Criptic Critic Conscience and Known for it

Tuesday, October 18, 2022

NZ Infrastructure investment robbed for cheap labour and wealthy untaxed - Bernard Hickey

 NZ Infrastructure investment robbed for cheap labour and wealthy untaxed

https://twitter.com/bernardchickey

Bernard Hickey



So,... here's the problem. Both National & Labour have opened the permanent & temporary migration taps since 2000 to replace the locals leaving permanently and provide cheap labour to juice GDP growth & power budgets back to surplus fast (& keep debt low) but they did it while underfunding infrastructure to the tune of $100b, InfraCom says. That allowed them to keep taxes low (& not tax cap gains). Taking GDP growth benefits today & postponing costs. Another form of intergenerational wealth transfer. Capital gains galore. Our population grew 1.4%/yr or by 1m to 5m in 16 yrs to 2019. 1.6%/yr from 2010 to 2020. The trouble is eventually the infrastructure/transport/housing/water assets reached breaking point. The covid straw broke the back of our infrastructure camel.

So then Labour decided to limit migration post-Covid to take pressure off infrastructure. It could have invested to fill the $100b deficit & plan for another $100b needed to cope with InfraCom forecast for net migration of 25k/year to 2048, but decided in May it couldn't/wouldn't do it because that would mean higher taxes (probably some sort of wealth tax) and higher debt to pay for it. That would break the fiscal rules both parties have signed up to for 30 years: tax no more than 30% of and debt no more than 20-30% of GDP. Three Waters is Labour's attempt toto solve the problem of funding infrastructure for more population growth by lifting taxes (via water charges) & Government debt without breaking those rules about core crown tax/debt & avoiding asking voters for permission (spoiler: it's not really about co-governance)

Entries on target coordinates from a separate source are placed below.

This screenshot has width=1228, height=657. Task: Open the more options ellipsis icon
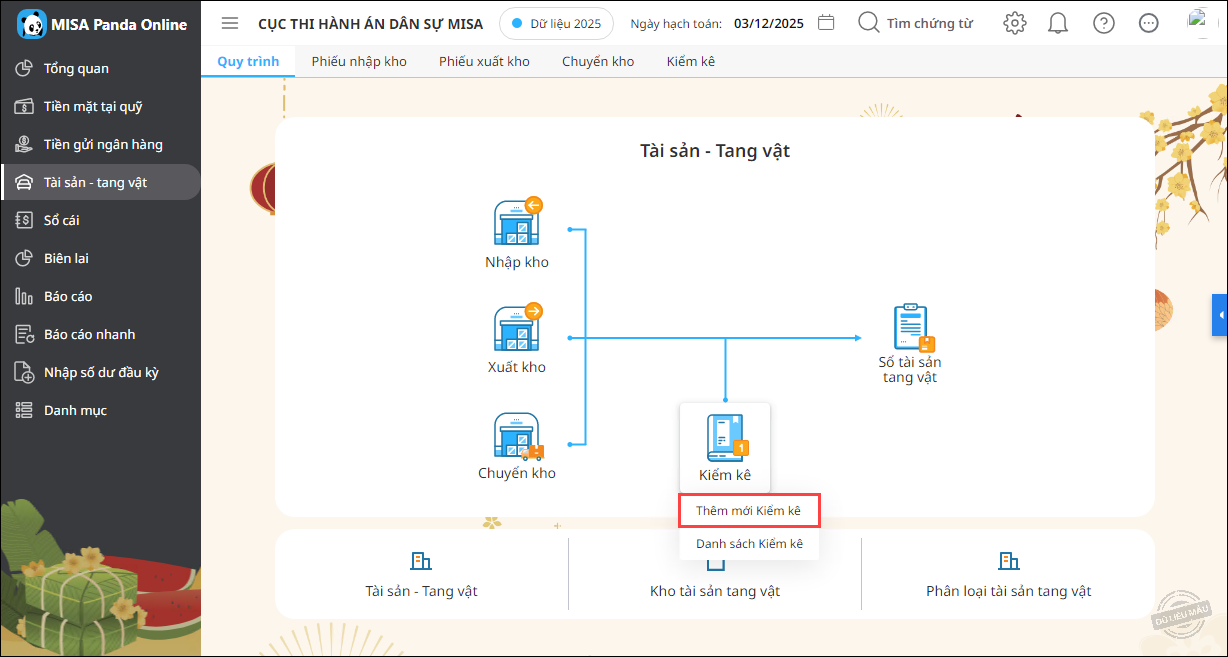point(1149,23)
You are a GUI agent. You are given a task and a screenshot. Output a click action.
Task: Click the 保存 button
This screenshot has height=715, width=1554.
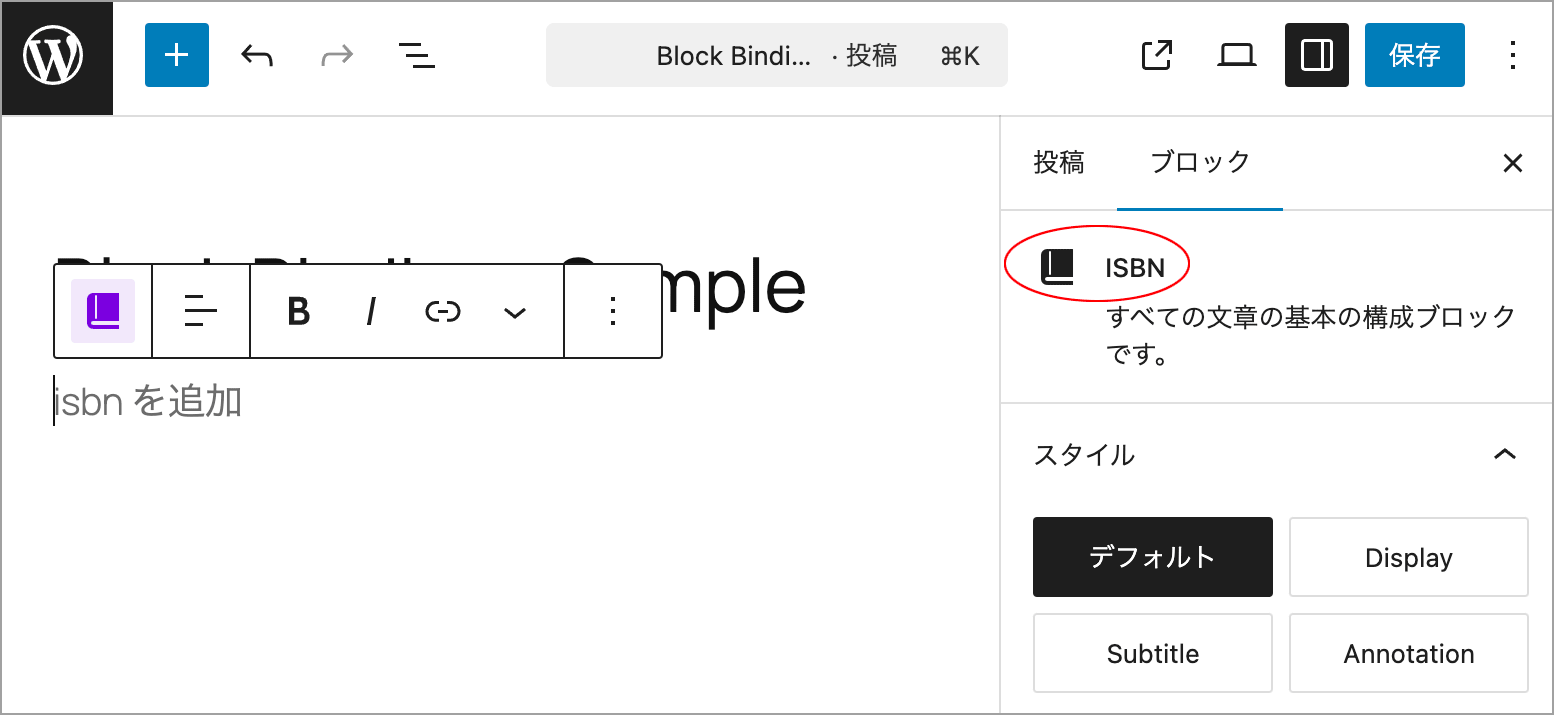1415,55
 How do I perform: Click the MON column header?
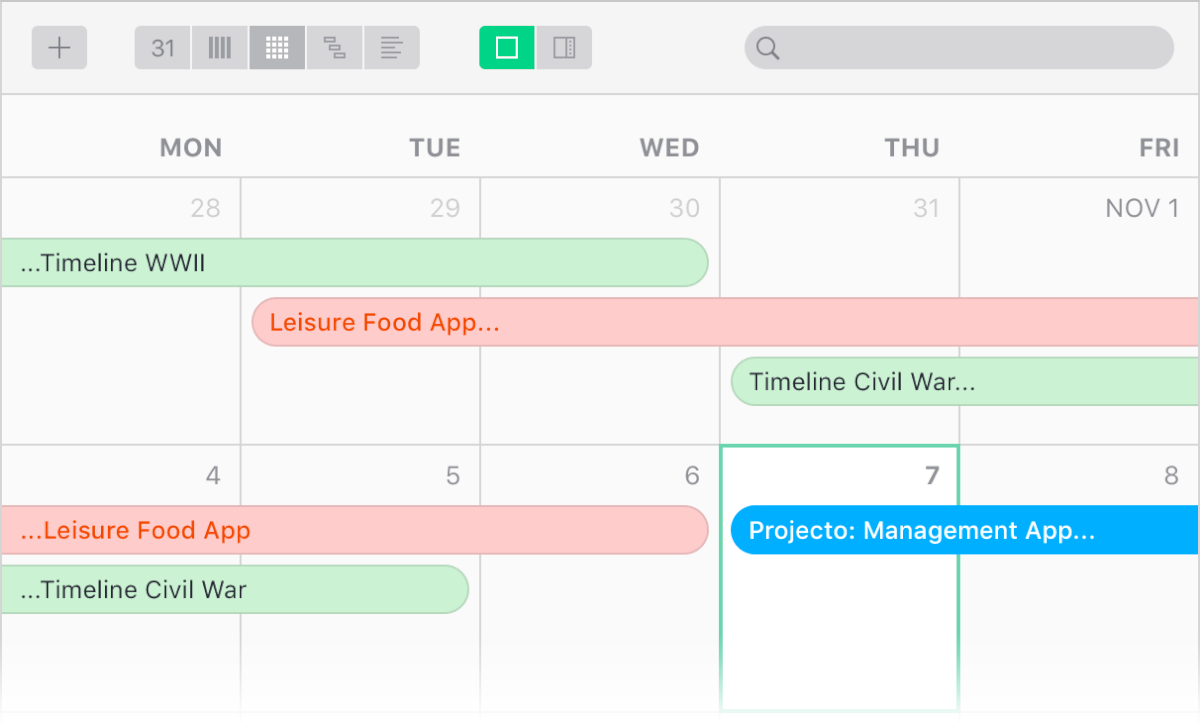point(191,148)
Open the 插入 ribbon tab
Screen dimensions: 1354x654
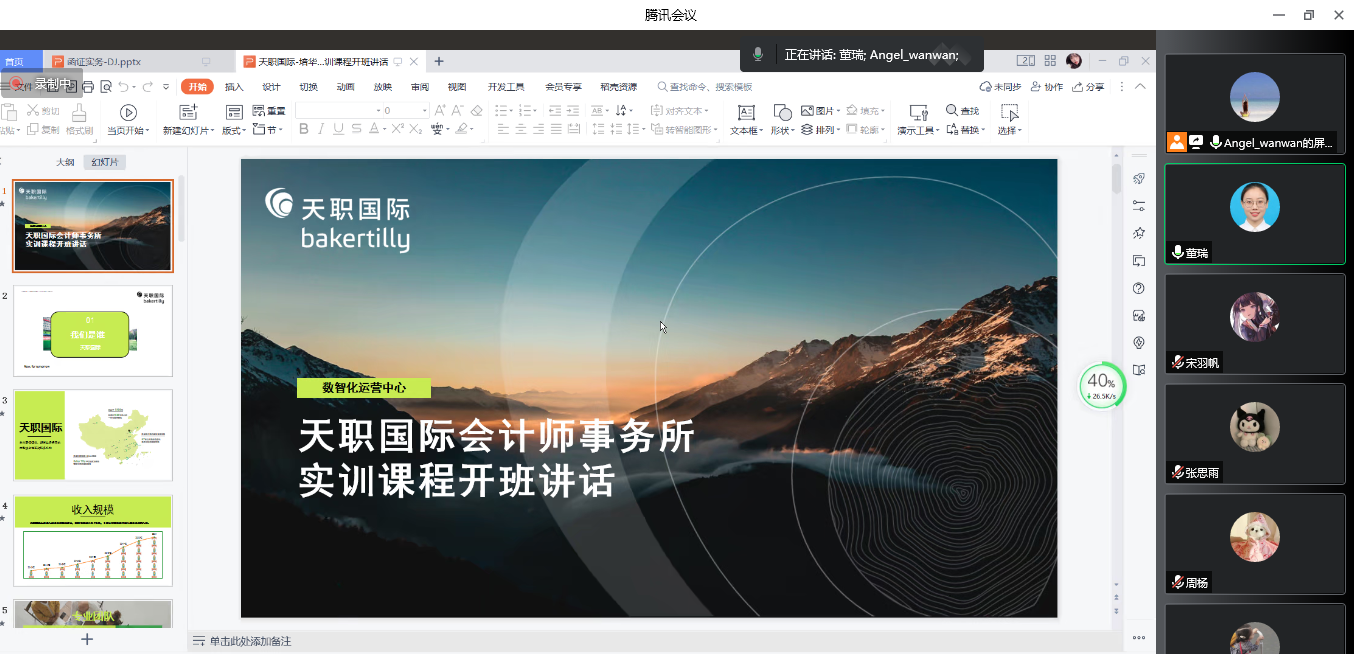[x=234, y=87]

That decision not to invest $200b makes sense only if you also limit migration & heavily use congestion charging/housing densification/mode shift to limit transport investment. But now we know Labour (& National) are not doing either of those things Labour just removed its migration planning range, reopened several residency visa programmes, increased various temporary migration quotas & delayed tougher wage rules for most employers importing migrants. Partly due to National's promise to loosen settings by even more and Labour is soft-peddling on its densification and mode shift plans because suburban home-owning double-cab-ute driving median voters don't want them, as the council election results showed.

So what happens now? Our pop'n grows fast again. Without enough infrastructure which contains wage growth, reduces interest rates, increases residential land values (because councils won't open up new land or allow much densification) & powers Budget back into surplus via surging GST/PAYE taxes. Brilliant? Not really, because our hospitals, motorways, schools, bus networks, (non-existent) rail lines are already at breaking point. IE The systemic hospital overcrowding & underfunding revealed today.

So how could or should we do it differently? We should start by agreeing to a ProdCom proposal that is endorsed by the InfraCom to have an agreed population growth target that both sides of politics (and voters) know about & agree to. That means agreeing on a migration level we can handle now & want in future, and then planning and funding infrastructure for that which means agreeing on higher taxes & higher debt levels to double public infrastructure investment of 5% of GDP now & business investment of 10% of GDP to 30% total investment of GDP/yr. And agreeing on a migration level that doesn't further stress infrastructure & keeps up with growth. InfraCom's $200b deficit forecast was based on 0.75%/yr pop'n growth with 25k net migration/yr. Our pop'n growth in last 10yrs was 1.6%/yr with net migration 50k+. At that rate, which the latest loosening implies, we'll add next 1m to 6m in 11.5 yrs.

That would be 6m by 2030. That's 7.5 years away! So where's the urgency about infrastructure investment? And/or limiting migration? Grant Robertson talks mostly about 'keeping a lid on debt'. National wants loose migration settings too. And has no infrastructure plan.